The N.Y.S. Department of Labor recently published a Model Policy to employers to use in complying with the Act. https://dol.ny.gov/breast-milk-expression-workplace
The Model Policy establishes the minimum standard for breast milk expression policies, and while employers are not obligated to adopt the Model Policy word for word, doing so may assist them in ensuring compliance with the Act. Employers that elect to adopt their own breast milk expression policies must be sure that their policies at least meet or exceed the requirements of the Model Policy.
The Model Policy details a number of specific rights employees have with respect to expressing breast milk in the workplace, including, but not limited to, the following:
For up to three years following the birth of a child, employees are entitled to unpaid break time to express breast milk. Employers must allow employees to also use their paid break time or meal periods to express breast milk. The new federal Providing Urgent Workers Fairness (PUMP) Act only protects employees for up to one year following childbirth.
Unpaid breaks must be at least 20 minutes, or 30 minutes if the designated room or location is not near the employee’s workstation; however, employees may choose to take shorter or longer breaks as needed.
Employees who request break time to express breast milk are entitled to unpaid break time at least every three hours, subject to the individual needs of each employee.
Employees are not required to make up their unpaid break time but must be permitted to work before or after their normal hours to make up any break time (provided that such time is still within the employer’s normal work hours).
Employers cannot require employees to work while expressing breast milk, but employees may voluntarily choose to do so. Employers should remember that if a non-exempt employee performs any work during the break, the employee must be compensated for such time.
Employers may not discriminate against employees for taking unpaid time to express breast milk.
The Model Policy recognizes that all employees are entitled to these rights and protections, regardless of whether they work remotely or in person. Although lactation spaces are not an employer’s responsibility while employees are working remotely, break times are.
The Model Policy directs that employers must continue to comply with their obligations under other federal, state, and local laws to provide employees with paid and unpaid break and mealtimes, regardless of an employee’s need to express breast milk.
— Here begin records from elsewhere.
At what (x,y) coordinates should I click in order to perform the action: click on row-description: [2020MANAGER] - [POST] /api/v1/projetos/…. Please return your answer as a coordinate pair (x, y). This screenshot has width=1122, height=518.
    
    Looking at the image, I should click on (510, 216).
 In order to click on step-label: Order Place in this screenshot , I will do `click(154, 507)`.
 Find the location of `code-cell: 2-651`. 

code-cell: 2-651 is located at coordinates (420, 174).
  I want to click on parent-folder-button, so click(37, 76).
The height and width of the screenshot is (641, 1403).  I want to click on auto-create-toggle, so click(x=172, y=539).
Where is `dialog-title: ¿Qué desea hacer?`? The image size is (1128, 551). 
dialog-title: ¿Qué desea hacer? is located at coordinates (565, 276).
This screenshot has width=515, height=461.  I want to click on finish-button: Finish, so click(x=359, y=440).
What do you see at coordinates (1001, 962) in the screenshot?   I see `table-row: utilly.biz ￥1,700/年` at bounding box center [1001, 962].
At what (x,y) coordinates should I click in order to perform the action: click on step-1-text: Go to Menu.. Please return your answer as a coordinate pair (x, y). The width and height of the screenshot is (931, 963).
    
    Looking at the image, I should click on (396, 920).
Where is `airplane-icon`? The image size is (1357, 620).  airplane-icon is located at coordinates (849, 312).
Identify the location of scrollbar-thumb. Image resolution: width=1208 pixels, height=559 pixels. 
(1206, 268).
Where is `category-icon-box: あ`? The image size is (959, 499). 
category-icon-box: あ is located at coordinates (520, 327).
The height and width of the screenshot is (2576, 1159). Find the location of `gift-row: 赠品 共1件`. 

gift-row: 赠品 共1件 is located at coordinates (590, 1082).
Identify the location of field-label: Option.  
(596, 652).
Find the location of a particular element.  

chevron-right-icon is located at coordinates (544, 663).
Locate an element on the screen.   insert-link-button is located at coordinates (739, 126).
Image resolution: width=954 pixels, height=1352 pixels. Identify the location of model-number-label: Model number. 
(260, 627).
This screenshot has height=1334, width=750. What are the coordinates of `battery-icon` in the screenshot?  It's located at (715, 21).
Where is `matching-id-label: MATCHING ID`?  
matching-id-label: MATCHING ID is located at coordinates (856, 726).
Employer breast milk expression policies must be in writing.
To comply with the Act’s policy requirements, employers should do the following:
Either implement the Model Policy or modify already existing policies to align with the minimum required standards therein.
To the extent not already done, designate proper rooms or locations for employees to express breast milk.
Ensure that supervisors and human resources personnel are apprised of any changes to existing policies, and provide appropriate training regarding the same, including timing for distributing the breast milk expression policy to employees.
Monitor the N.Y.S. Department of Labor for additional guidance.